Starting with the first line and ending with the one that holds "Karmy mokre dla kota (517, 2245)", retype the entries exactly.

___

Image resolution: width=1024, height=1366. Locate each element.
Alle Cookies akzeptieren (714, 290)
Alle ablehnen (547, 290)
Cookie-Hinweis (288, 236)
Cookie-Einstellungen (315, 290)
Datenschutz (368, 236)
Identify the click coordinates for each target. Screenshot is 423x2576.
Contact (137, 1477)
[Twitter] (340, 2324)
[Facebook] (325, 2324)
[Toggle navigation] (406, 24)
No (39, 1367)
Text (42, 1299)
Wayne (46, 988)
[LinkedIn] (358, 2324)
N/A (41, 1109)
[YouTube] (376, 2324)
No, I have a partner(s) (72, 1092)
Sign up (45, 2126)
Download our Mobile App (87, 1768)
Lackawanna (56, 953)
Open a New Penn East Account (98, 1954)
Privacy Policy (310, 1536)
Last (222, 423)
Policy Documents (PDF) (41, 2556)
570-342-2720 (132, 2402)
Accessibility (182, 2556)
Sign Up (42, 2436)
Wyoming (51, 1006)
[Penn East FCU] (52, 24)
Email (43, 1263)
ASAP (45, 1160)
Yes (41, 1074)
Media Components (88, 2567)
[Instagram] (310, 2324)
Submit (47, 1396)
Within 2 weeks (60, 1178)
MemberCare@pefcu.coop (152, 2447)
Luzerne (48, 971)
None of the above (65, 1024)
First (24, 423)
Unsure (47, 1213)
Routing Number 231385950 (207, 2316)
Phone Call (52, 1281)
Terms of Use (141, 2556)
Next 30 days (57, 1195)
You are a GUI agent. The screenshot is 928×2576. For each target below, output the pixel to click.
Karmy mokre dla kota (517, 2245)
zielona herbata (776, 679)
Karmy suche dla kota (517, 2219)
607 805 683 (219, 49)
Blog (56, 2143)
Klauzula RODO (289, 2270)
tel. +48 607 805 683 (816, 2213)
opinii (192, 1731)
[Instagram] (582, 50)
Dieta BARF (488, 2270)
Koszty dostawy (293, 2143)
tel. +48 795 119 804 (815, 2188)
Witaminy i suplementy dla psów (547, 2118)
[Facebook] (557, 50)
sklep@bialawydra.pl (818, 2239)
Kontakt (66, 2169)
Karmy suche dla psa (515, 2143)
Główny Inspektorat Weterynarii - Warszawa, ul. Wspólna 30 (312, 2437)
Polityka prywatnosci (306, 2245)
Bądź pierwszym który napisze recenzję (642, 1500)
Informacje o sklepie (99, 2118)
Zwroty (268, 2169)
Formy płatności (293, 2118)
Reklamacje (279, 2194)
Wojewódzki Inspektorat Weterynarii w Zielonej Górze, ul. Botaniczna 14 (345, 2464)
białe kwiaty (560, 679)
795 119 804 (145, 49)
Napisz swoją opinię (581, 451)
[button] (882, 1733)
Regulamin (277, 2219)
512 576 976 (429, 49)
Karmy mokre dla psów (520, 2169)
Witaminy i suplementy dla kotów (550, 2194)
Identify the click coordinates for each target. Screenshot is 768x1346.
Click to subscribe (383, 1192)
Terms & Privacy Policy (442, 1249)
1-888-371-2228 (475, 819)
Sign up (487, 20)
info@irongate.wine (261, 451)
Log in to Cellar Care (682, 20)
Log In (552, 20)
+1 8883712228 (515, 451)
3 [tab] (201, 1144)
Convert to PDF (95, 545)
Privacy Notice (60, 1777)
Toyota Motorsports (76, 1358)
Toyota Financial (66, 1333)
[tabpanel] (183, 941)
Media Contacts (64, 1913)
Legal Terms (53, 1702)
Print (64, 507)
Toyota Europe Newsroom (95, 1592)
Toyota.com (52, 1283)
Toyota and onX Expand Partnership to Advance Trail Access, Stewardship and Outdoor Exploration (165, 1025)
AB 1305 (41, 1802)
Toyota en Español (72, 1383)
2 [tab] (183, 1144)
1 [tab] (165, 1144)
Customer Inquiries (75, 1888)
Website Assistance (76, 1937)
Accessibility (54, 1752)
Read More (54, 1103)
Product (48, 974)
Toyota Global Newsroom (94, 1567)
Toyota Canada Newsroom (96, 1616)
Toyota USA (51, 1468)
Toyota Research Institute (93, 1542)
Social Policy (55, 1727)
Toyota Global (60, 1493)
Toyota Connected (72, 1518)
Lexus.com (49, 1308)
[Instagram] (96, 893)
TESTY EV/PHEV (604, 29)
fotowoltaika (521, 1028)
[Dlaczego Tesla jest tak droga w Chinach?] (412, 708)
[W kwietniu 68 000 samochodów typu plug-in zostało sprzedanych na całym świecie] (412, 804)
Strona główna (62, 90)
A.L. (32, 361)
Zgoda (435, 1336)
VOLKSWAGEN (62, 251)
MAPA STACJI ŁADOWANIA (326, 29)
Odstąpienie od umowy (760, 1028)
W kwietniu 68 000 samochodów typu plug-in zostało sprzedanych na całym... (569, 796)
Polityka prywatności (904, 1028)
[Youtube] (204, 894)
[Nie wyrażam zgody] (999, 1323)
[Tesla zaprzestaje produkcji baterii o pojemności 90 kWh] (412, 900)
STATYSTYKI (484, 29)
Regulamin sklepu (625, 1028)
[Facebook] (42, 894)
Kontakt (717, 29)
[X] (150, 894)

___

» Written response:
Image resolution: width=1024, height=1366. Locate each element.
Alle Cookies akzeptieren (714, 290)
Alle ablehnen (547, 290)
Cookie-Hinweis (288, 236)
Cookie-Einstellungen (315, 290)
Datenschutz (368, 236)
Identify the click coordinates for each target. Screenshot is 423x2576.
Contact (137, 1477)
[Twitter] (340, 2324)
[Facebook] (325, 2324)
[Toggle navigation] (406, 24)
No (39, 1367)
Text (42, 1299)
Wayne (46, 988)
[LinkedIn] (358, 2324)
N/A (41, 1109)
[YouTube] (376, 2324)
No, I have a partner(s) (72, 1092)
Sign up (45, 2126)
Download our Mobile App (87, 1768)
Lackawanna (56, 953)
Open a New Penn East Account (98, 1954)
Privacy Policy (310, 1536)
Last (222, 423)
Policy Documents (PDF) (41, 2556)
570-342-2720 (132, 2402)
Accessibility (182, 2556)
Sign Up (42, 2436)
Wyoming (51, 1006)
[Penn East FCU] (52, 24)
Email (43, 1263)
ASAP (45, 1160)
Yes (41, 1074)
Media Components (88, 2567)
[Instagram] (310, 2324)
Submit (47, 1396)
Within 2 weeks (60, 1178)
MemberCare@pefcu.coop (152, 2447)
Luzerne (48, 971)
None of the above (65, 1024)
First (24, 423)
Unsure (47, 1213)
Routing Number 231385950 (207, 2316)
Phone Call (52, 1281)
Terms of Use (141, 2556)
Next 30 days (57, 1195)
You are a GUI agent. The screenshot is 928×2576. For each target below, output the pixel to click.
Karmy mokre dla kota (517, 2245)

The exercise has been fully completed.